Paper Airplanes : Boyhood

When it’s of a mind to, indie rock at its indiest can get me all a-glimmer with old-time carnival image. When some raggedy-ass hornswaggling four-piece breaks out the autoharps and starts swinging low, sweet chariot, with the mid-tempo antiquity, all I can think of is Geek Love and boys with flippers instead of arms. It’s the impression that I get, nothing more nothing less, and maybe it’s similar to Mae West going to an Alice Cooper show and understanding it immediately as letter-perfect vaudeville.

I’m not snubbing budget bands for being or sounding quaint; if anything it’s praiseworthy. It’s just that I’ve given up on spotting the difference between cliché and the real thing. It sure seems a lot more like the latter in the case of Paper Airplanes. The band hails from Kansas, where my daddy was born and where the waving wheat smells even sweeter than it does in Oklahoma, where I spent my adolescence. Their album Boyhood totally has a corn-fed vibe that jacks up the aforementioned carny shack visuals—they could be happily knocking away at their accordions and banjos on a flatbed truck that moseys thru the dirty hills or better still opening for a flock of bearded ladies and nobody would be the wiser. Play the title track right on through the first 18 seconds of the next song “Appalachia” if you don’t believe me.

Given material →

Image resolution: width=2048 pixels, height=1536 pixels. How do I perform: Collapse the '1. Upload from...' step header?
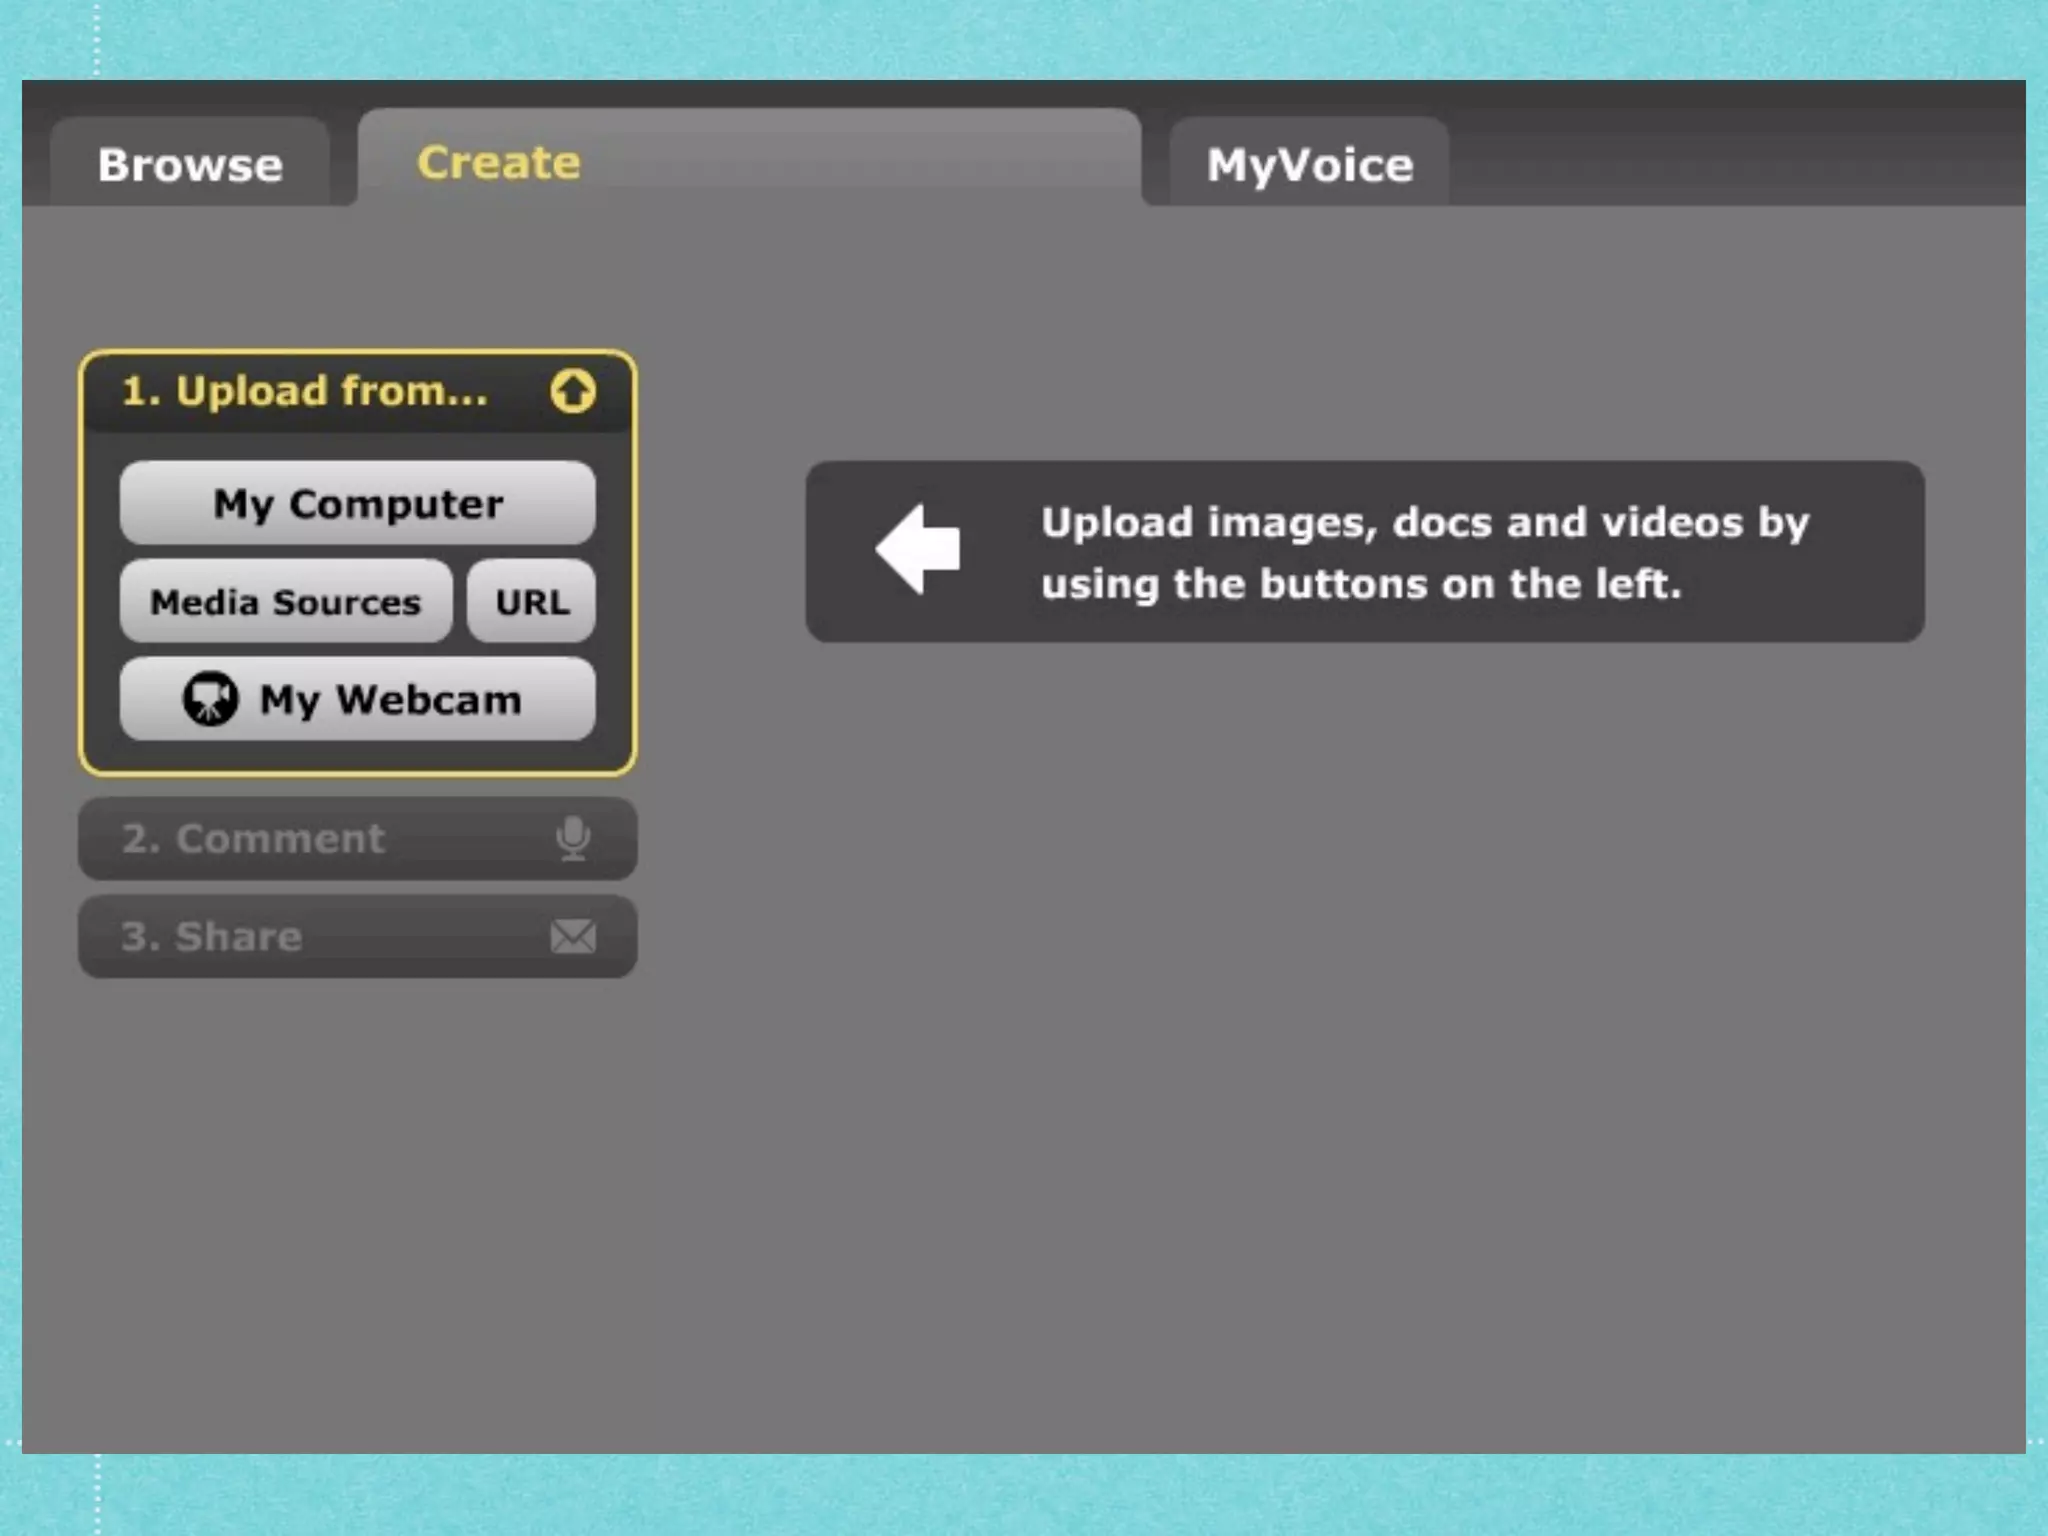click(x=305, y=391)
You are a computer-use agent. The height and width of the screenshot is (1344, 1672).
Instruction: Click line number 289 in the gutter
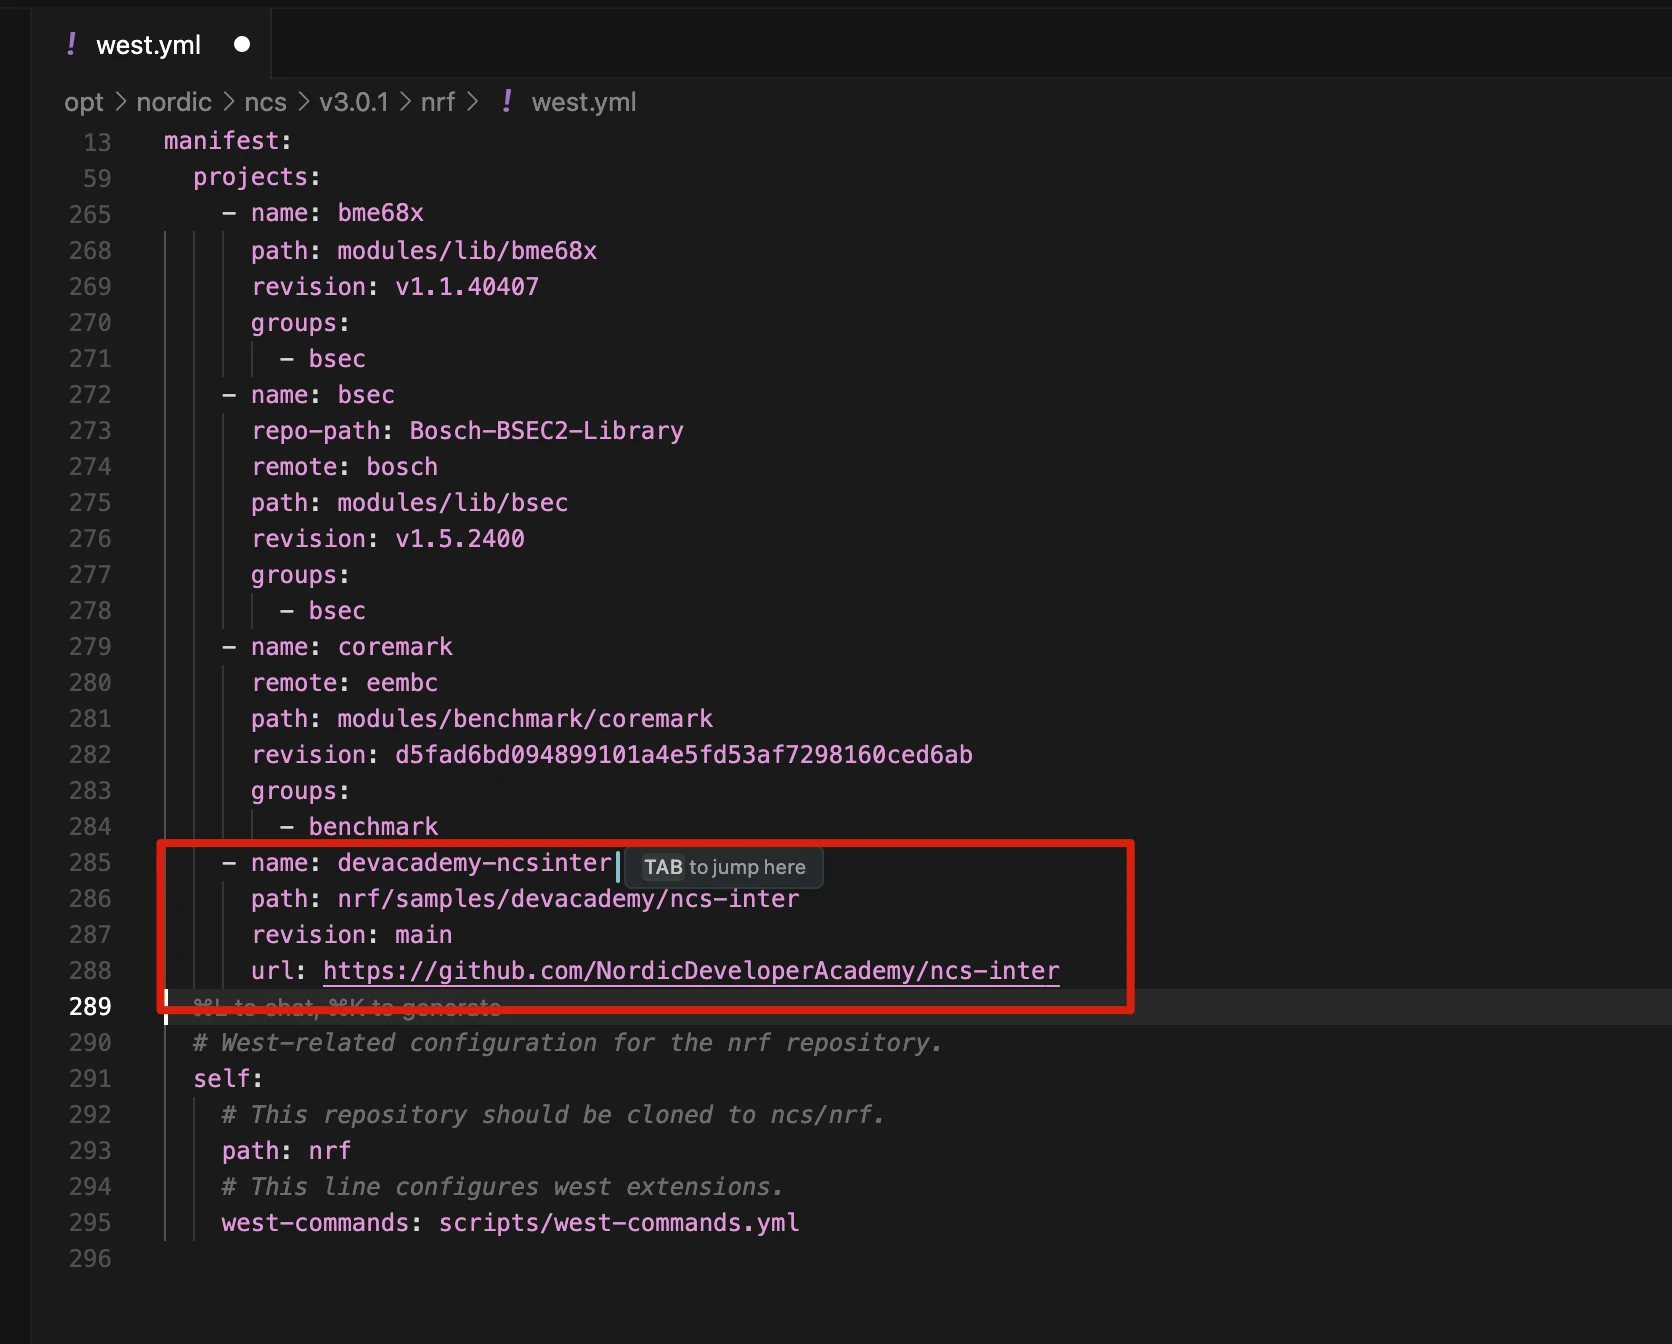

What is needed → Can you carry the review of the album Boyhood by Paper Airplanes forward from its last sentence? None of the lines are needed for what comes next.

Expected output →
Again, this is indie rock at its indiest; there’s a band like Paper Airplanes in every middling town in America, decked out like they’re from Unassumingville with optional facial hair, and while I’ll admit I once walked out on a band because the singer had a ponytail, I really will stick up for this sort of middleweight cheer six days a week and maybe twice on Sundays, if I get up early enough. I doubt the veracity of all the camaraderie and incestuous creativity featured by so many of these humble bands but I don’t dislike it. In almost every case it makes for right good listenin’. In the case of Paper Airplanes, their songs have the airy sweetness of postponed chortles and the ramshackle resourcefulness their name indicates. Very little of it is over-ironic, too: a little-seen thrill on the Sinister Indie Freakshow circuit, to be sure.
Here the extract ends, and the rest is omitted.